Dataset records:
=======

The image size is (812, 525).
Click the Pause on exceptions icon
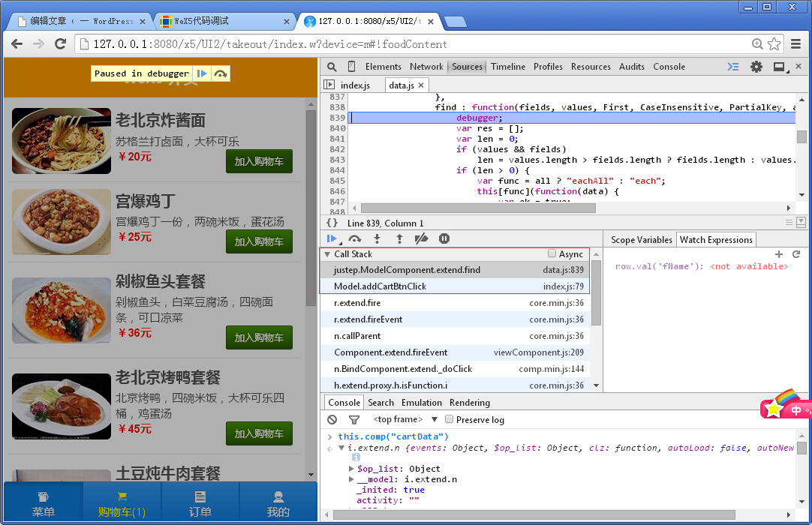pos(444,238)
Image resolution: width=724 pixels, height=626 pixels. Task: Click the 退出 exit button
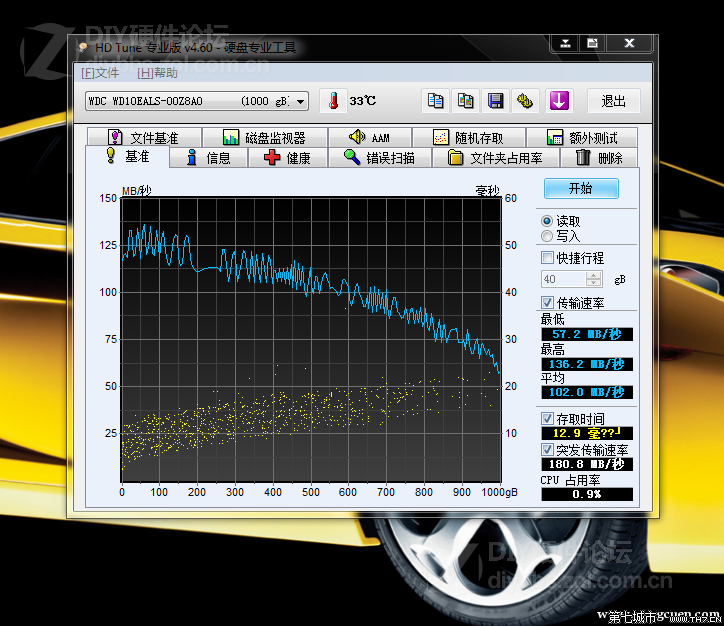[x=613, y=101]
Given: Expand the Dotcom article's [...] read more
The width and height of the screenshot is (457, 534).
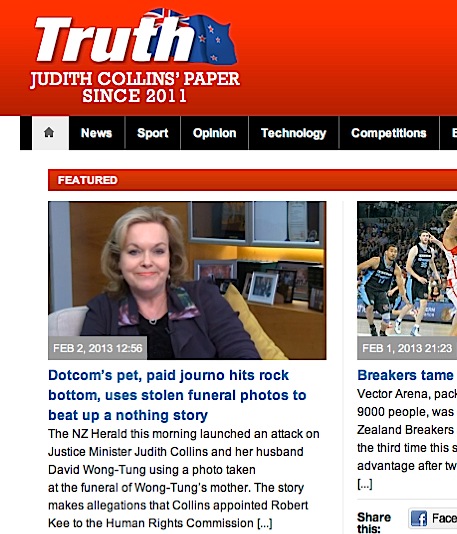Looking at the screenshot, I should (265, 523).

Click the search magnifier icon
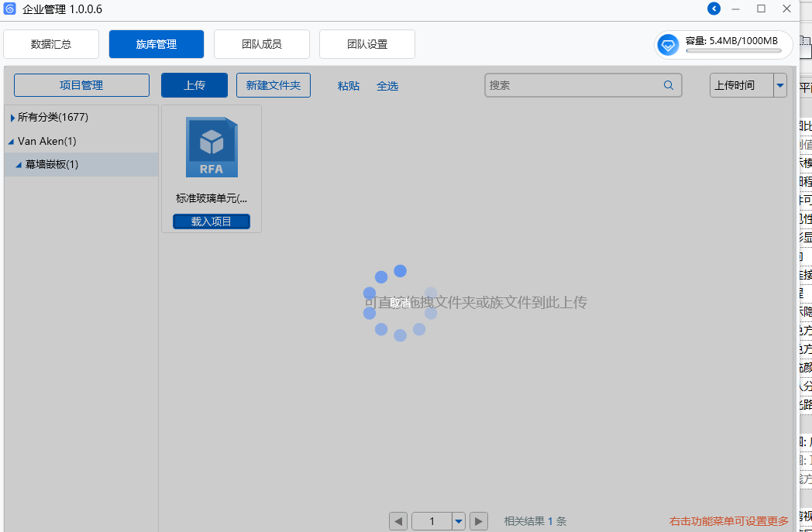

=======

● **PROBLEM DETAILS**
Nothing but the lines from the one with "Click the Pause on exceptions icon" through the end of the entries above, both included, should be set down, exactly and without pictures.

● **EXERCISE RESULT**
Click the Pause on exceptions icon
pos(444,238)
Image resolution: width=724 pixels, height=626 pixels. Task: Click the 退出 exit button
[x=613, y=101]
Given: Expand the Dotcom article's [...] read more
The width and height of the screenshot is (457, 534).
Looking at the screenshot, I should (265, 523).

Click the search magnifier icon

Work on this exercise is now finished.